» Goal
Copy out each of the items below word for word, with no changes.

» Provided records

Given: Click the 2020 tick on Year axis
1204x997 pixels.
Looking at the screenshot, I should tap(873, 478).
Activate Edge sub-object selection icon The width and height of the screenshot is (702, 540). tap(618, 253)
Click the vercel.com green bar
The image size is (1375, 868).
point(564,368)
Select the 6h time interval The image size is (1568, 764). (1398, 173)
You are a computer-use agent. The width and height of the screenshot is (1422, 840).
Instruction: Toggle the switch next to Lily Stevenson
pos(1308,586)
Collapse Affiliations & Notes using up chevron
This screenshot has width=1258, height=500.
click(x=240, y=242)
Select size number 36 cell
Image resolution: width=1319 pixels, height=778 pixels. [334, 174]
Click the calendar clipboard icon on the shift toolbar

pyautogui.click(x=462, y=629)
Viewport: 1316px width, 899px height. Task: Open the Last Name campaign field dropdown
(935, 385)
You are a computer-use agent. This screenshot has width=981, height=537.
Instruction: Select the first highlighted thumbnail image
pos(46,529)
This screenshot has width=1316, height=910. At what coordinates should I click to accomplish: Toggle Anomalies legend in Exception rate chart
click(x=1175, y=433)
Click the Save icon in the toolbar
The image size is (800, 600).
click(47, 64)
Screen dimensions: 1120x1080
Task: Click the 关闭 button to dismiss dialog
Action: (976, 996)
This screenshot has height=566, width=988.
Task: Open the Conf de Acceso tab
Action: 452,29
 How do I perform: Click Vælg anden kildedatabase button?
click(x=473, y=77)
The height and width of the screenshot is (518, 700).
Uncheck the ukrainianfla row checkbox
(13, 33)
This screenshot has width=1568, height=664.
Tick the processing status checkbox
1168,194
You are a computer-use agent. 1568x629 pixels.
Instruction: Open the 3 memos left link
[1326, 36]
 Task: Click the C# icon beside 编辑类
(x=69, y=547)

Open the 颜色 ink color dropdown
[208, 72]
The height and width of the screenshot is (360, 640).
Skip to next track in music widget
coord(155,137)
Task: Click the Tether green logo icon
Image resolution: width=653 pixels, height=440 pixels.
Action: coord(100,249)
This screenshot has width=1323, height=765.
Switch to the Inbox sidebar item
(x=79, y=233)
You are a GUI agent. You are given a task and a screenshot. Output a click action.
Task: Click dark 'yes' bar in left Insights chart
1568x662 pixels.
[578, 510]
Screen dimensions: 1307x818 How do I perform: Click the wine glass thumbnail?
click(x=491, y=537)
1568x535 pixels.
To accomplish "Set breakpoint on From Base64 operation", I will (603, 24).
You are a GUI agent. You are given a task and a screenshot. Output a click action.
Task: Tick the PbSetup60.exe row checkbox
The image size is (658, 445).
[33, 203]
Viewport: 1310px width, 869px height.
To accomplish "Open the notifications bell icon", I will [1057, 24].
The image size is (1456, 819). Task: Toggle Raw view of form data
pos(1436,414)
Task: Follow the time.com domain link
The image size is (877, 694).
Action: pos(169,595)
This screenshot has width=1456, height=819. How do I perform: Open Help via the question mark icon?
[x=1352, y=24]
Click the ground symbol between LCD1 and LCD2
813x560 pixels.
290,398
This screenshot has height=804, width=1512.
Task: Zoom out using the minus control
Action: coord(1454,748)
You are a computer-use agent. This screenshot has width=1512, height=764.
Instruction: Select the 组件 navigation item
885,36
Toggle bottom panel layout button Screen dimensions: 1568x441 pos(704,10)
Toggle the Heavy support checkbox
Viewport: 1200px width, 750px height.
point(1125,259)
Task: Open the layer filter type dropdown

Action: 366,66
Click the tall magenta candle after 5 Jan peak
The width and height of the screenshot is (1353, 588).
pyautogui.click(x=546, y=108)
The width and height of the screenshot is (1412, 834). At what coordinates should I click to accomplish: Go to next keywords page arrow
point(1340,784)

» Response to this task
Given: Click the 2020 tick on Year axis
1204x997 pixels.
Looking at the screenshot, I should tap(873, 478).
Activate Edge sub-object selection icon The width and height of the screenshot is (702, 540). tap(618, 253)
Click the vercel.com green bar
The image size is (1375, 868).
point(564,368)
Select the 6h time interval The image size is (1568, 764). (1398, 173)
You are a computer-use agent. The width and height of the screenshot is (1422, 840).
Instruction: Toggle the switch next to Lily Stevenson
pos(1308,586)
Collapse Affiliations & Notes using up chevron
This screenshot has width=1258, height=500.
click(x=240, y=242)
Select size number 36 cell
Image resolution: width=1319 pixels, height=778 pixels. [334, 174]
Click the calendar clipboard icon on the shift toolbar

pyautogui.click(x=462, y=629)
Viewport: 1316px width, 899px height. Task: Open the Last Name campaign field dropdown
(935, 385)
You are a computer-use agent. This screenshot has width=981, height=537.
Instruction: Select the first highlighted thumbnail image
pos(46,529)
This screenshot has width=1316, height=910. At what coordinates should I click to accomplish: Toggle Anomalies legend in Exception rate chart
click(x=1175, y=433)
Click the Save icon in the toolbar
The image size is (800, 600).
click(47, 64)
Screen dimensions: 1120x1080
Task: Click the 关闭 button to dismiss dialog
Action: (976, 996)
This screenshot has height=566, width=988.
Task: Open the Conf de Acceso tab
Action: 452,29
 How do I perform: Click Vælg anden kildedatabase button?
click(x=473, y=77)
The height and width of the screenshot is (518, 700).
Uncheck the ukrainianfla row checkbox
(13, 33)
This screenshot has width=1568, height=664.
Tick the processing status checkbox
1168,194
You are a computer-use agent. 1568x629 pixels.
Instruction: Open the 3 memos left link
[1326, 36]
 Task: Click the C# icon beside 编辑类
(x=69, y=547)

Open the 颜色 ink color dropdown
[208, 72]
The height and width of the screenshot is (360, 640).
Skip to next track in music widget
coord(155,137)
Task: Click the Tether green logo icon
Image resolution: width=653 pixels, height=440 pixels.
Action: coord(100,249)
This screenshot has width=1323, height=765.
Switch to the Inbox sidebar item
(x=79, y=233)
You are a GUI agent. You are given a task and a screenshot. Output a click action.
Task: Click dark 'yes' bar in left Insights chart
1568x662 pixels.
[578, 510]
Screen dimensions: 1307x818 How do I perform: Click the wine glass thumbnail?
click(x=491, y=537)
1568x535 pixels.
To accomplish "Set breakpoint on From Base64 operation", I will (603, 24).
You are a GUI agent. You are given a task and a screenshot. Output a click action.
Task: Tick the PbSetup60.exe row checkbox
The image size is (658, 445).
[33, 203]
Viewport: 1310px width, 869px height.
To accomplish "Open the notifications bell icon", I will [1057, 24].
The image size is (1456, 819). Task: Toggle Raw view of form data
pos(1436,414)
Task: Follow the time.com domain link
The image size is (877, 694).
Action: pos(169,595)
This screenshot has width=1456, height=819. How do I perform: Open Help via the question mark icon?
[x=1352, y=24]
Click the ground symbol between LCD1 and LCD2
813x560 pixels.
290,398
This screenshot has height=804, width=1512.
Task: Zoom out using the minus control
Action: coord(1454,748)
You are a computer-use agent. This screenshot has width=1512, height=764.
Instruction: Select the 组件 navigation item
885,36
Toggle bottom panel layout button Screen dimensions: 1568x441 pos(704,10)
Toggle the Heavy support checkbox
Viewport: 1200px width, 750px height.
point(1125,259)
Task: Open the layer filter type dropdown

Action: 366,66
Click the tall magenta candle after 5 Jan peak
The width and height of the screenshot is (1353, 588).
pyautogui.click(x=546, y=108)
The width and height of the screenshot is (1412, 834). At what coordinates should I click to accomplish: Go to next keywords page arrow
point(1340,784)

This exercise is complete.